Each analysis was performed in the same animal at the same time point where the only difference was the type of immunization drained, thereby avoiding the need to consider confounders present in comparisons between animals. The effects of antigen-specific stimulation on SIV replication were first determined by comparing the levels of SIV doubly spliced RNA in LNMCs draining SIV gag and RhCMV pp65 immunization. Doubly spliced RNA copies were significantly increased in the LNMCs draining the SIV gag immunization compared to those draining the pp65 immunization on days 3, 5, and 7 (Figure 5A). Singly spliced SIV RNA was increased in LNMCs draining SIV gag immunizations on days 5 and 7 (Figure 5B). Similar to the spliced SIV RNAs, all three monkeys demonstrated a statistically significant increase in unspliced viral RNA in LNMCs draining SIV gag immunization compared to RhCMV-pp65 immunization on days 3, 5, and 7 (Figure 5C). At the latter time points, viral replication in the LNMCs draining SIV gag immunizations were not significantly increased compared to LNMCs draining RhCMV pp65 and by day 14, all viral RNAs from LNMCs draining both gag and RhCMV decreased towards baseline levels (Figure 5 A-C). Random effects models were used to adjust for observations from the same animal, which demonstrated that on days 3-7, there was a statistically significant increase in viral replication comparing LNMCs draining SIV gag to those draining RhCMV pp65.

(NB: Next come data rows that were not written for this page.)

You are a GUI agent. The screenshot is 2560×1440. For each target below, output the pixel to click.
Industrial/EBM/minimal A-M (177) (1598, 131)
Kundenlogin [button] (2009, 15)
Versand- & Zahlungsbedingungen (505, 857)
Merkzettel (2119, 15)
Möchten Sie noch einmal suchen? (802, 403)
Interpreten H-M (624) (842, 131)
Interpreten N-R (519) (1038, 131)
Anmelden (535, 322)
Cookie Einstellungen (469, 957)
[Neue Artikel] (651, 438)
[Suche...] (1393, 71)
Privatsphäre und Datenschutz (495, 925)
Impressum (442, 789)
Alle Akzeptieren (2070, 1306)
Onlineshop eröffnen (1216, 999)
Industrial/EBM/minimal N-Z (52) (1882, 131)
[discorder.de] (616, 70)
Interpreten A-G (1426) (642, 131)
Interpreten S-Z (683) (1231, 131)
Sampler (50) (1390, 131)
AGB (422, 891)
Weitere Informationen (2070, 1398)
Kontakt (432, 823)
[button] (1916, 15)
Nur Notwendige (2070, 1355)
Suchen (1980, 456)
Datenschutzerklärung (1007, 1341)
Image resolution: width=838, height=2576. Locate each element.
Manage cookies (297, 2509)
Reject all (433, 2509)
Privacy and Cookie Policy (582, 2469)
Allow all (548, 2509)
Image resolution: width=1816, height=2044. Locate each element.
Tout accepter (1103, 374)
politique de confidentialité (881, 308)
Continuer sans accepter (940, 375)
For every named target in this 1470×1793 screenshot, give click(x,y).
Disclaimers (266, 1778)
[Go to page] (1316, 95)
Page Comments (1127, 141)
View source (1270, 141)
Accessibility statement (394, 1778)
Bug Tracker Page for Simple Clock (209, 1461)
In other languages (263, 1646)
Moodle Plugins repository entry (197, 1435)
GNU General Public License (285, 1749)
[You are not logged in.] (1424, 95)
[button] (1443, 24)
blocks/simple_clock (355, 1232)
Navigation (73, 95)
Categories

We hypothesized that viral replication would occur soon after immunization and analyzed the early (days 3, 5, and 7) and late (days 9, 11, and 14) time points as groups. Comparing viral replication in all animals induced by gag and pp65 immunization in draining LNMCs at the early time point (days 3 - 7) showed a significant increase by gag immunization; doubly spliced (p = 0.0007), singly spliced (p = 0.029), and unspliced (p = 0.032). These data show that all rhesus macaques demonstrated significant increases, whether analyzed singly or as a group, in viral replication in LNMCs draining SIV gag immunizations. The percent of CD4+ T cells in LNMCs did not differ between LNs draining SIV gag and RhCMV pp65 immunization sites, suggesting that the increase in viral gene expression was not due to differential CD4+ T cell migration to LNs draining gag immunization sites, although we cannot rule out that a larger fraction of cells that trafficked to the gag LN were infected.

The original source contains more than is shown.